You Can't Eat Your Cake and Have It Too: The Performance Degradation of LLMs with Jailbreak Defense
Wuyuao Mai, Geng Hong, Pei Chen, Xudong Pan, Baojun Liu, Yuan Zhang, Haixin Duan, Min Yang
TL;DR
This work addresses the safety-utility trade-off in large language models under jailbreak defenses. It introduces USEBench, a three-part benchmark (U-Bench for utility, S-Bench for safety, and E-Bench for exaggerated-safety) and USEIndex, a composite end-to-end metric, to evaluate defense strategies across seven mainstream LLMs in an end-to-end fashion. Key findings show that while defenses can elevate safety, they frequently degrade utility and usability, with effects varying across models and defense stages; model fine-tuning offers the most balanced trade-off, yet even it reduces safety in some cases. The study highlights the practical implications for developers and practitioners: defense decisions should balance safety gains against usability costs, and future work should pursue more efficient defenses that preserve legitimate user experience.
Abstract
With the rise of generative large language models (LLMs) like LLaMA and ChatGPT, these models have significantly transformed daily life and work by providing advanced insights. However, as jailbreak attacks continue to circumvent built-in safety mechanisms, exploiting carefully crafted scenarios or tokens, the safety risks of LLMs have come into focus. While numerous defense strategies--such as prompt detection, modification, and model fine-tuning--have been proposed to counter these attacks, a critical question arises: do these defenses compromise the utility and usability of LLMs for legitimate users? Existing research predominantly focuses on the effectiveness of defense strategies without thoroughly examining their impact on performance, leaving a gap in understanding the trade-offs between LLM safety and performance.
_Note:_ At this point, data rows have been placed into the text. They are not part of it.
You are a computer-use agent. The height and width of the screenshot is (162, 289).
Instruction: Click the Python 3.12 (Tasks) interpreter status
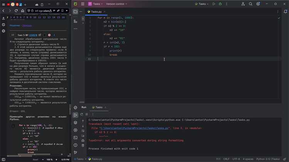[269, 159]
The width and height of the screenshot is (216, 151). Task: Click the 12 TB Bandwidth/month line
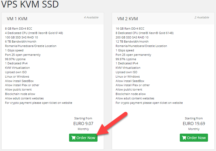132,42
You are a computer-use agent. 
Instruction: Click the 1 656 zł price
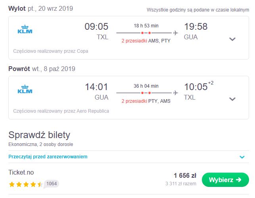pos(185,175)
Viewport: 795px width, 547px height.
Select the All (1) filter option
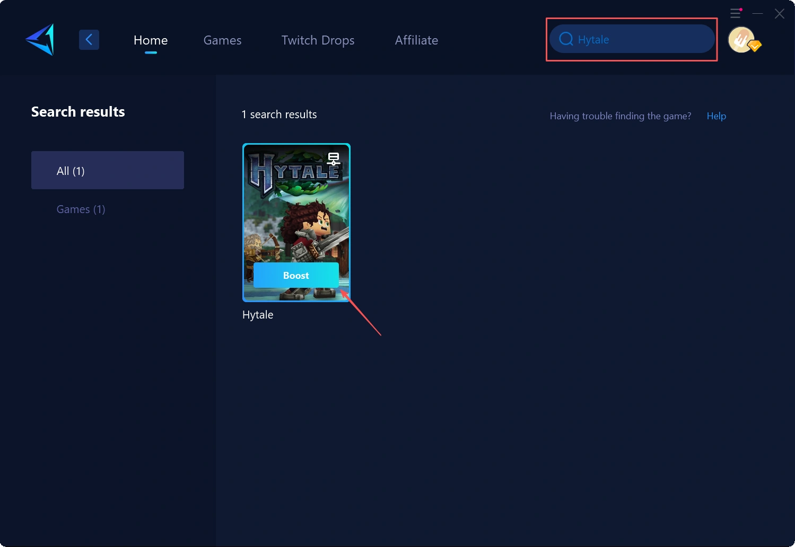pos(107,170)
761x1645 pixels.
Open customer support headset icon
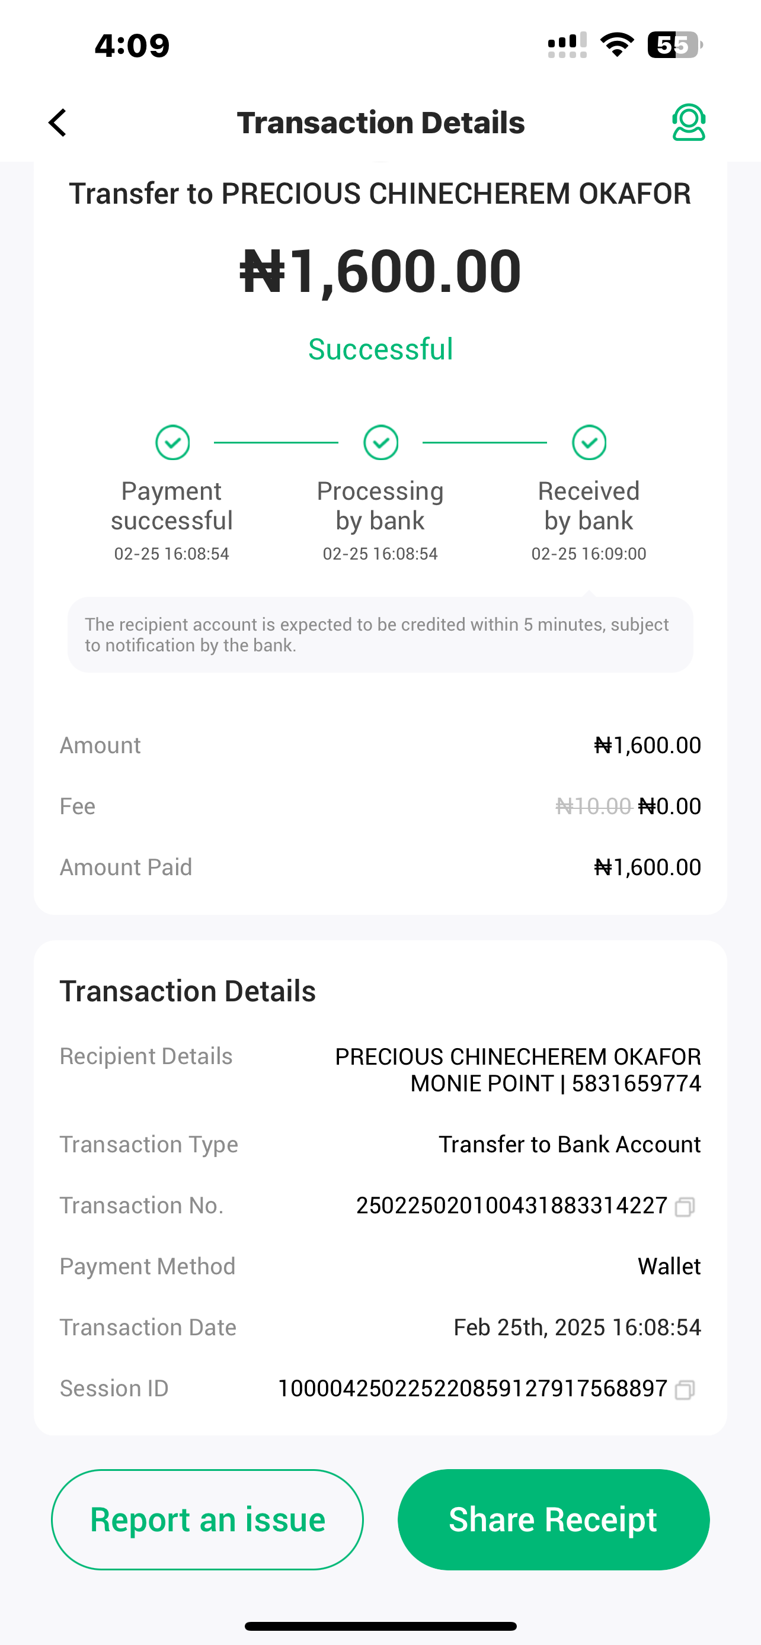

Our research addresses this gap by conducting a comprehensive study on the utility degradation, safety elevation, and exaggerated-safety escalation of LLMs with jailbreak defense strategies. We propose USEBench, a novel benchmark designed to evaluate these aspects, along with USEIndex, a comprehensive metric for assessing overall model performance. Through experiments on seven state-of-the-art LLMs, we found that mainstream jailbreak defenses fail to ensure both safety and performance simultaneously. Although model-finetuning performs the best overall, their effectiveness varies across LLMs. Furthermore, vertical comparisons reveal that developers commonly prioritize performance over safety when iterating or fine-tuning their LLMs.